**Stated problem:** Please reproduce the lines below word for word, from the line containing "You are a computer-use" through the last one, and leave the pictures out.

===== Recorded information =====

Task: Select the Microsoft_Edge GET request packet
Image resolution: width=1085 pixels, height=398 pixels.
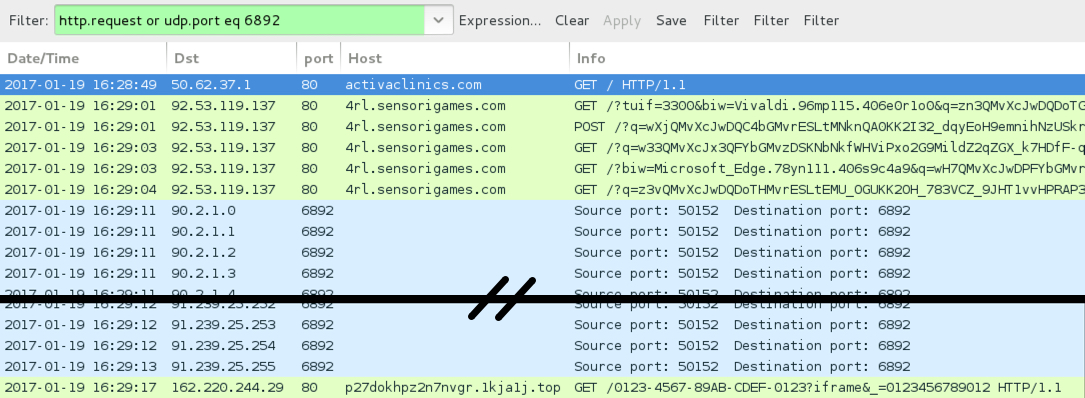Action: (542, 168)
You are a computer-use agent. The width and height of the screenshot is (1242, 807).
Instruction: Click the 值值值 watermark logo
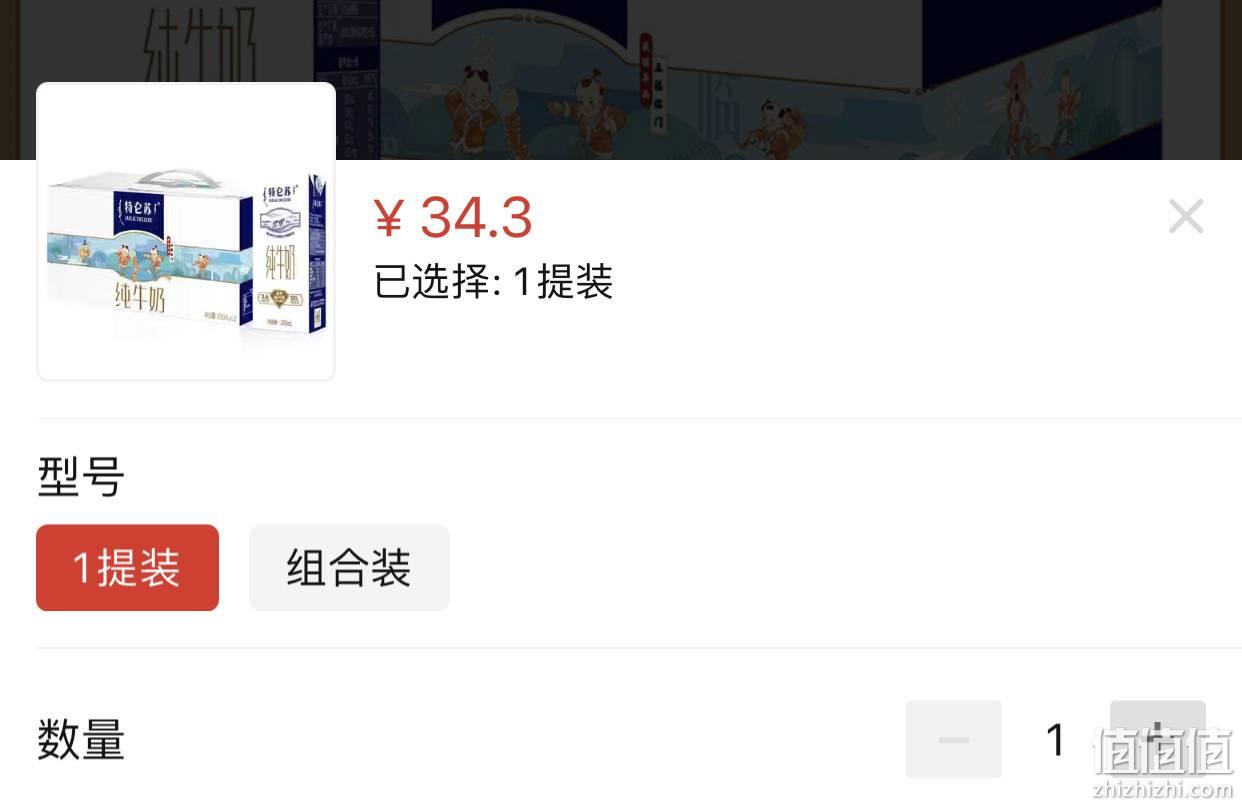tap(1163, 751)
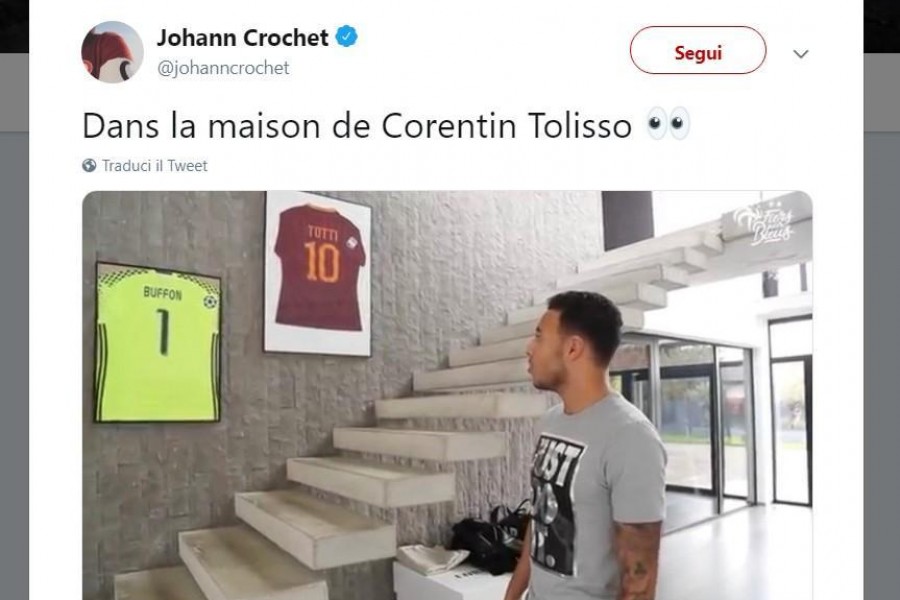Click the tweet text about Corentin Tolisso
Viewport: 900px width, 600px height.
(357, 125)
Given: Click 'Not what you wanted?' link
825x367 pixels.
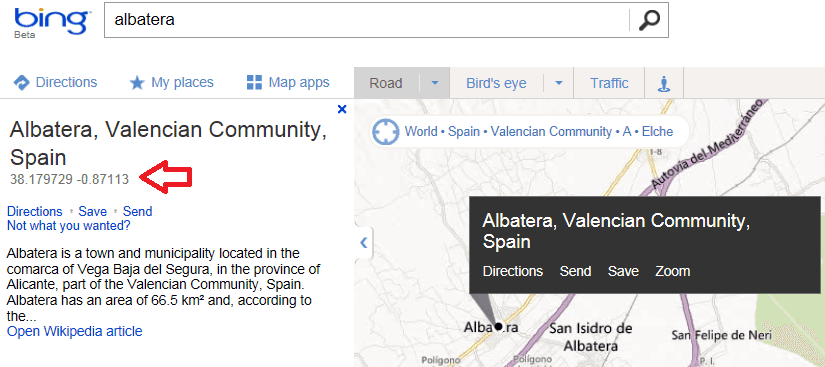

=====

**Task response:**
You are a computer-use agent. The width and height of the screenshot is (1242, 807).
Instruction: Click the 值值值 watermark logo
tap(1163, 751)
Click the tweet text about Corentin Tolisso
Viewport: 900px width, 600px height.
(357, 125)
Given: Click 'Not what you wanted?' link
825x367 pixels.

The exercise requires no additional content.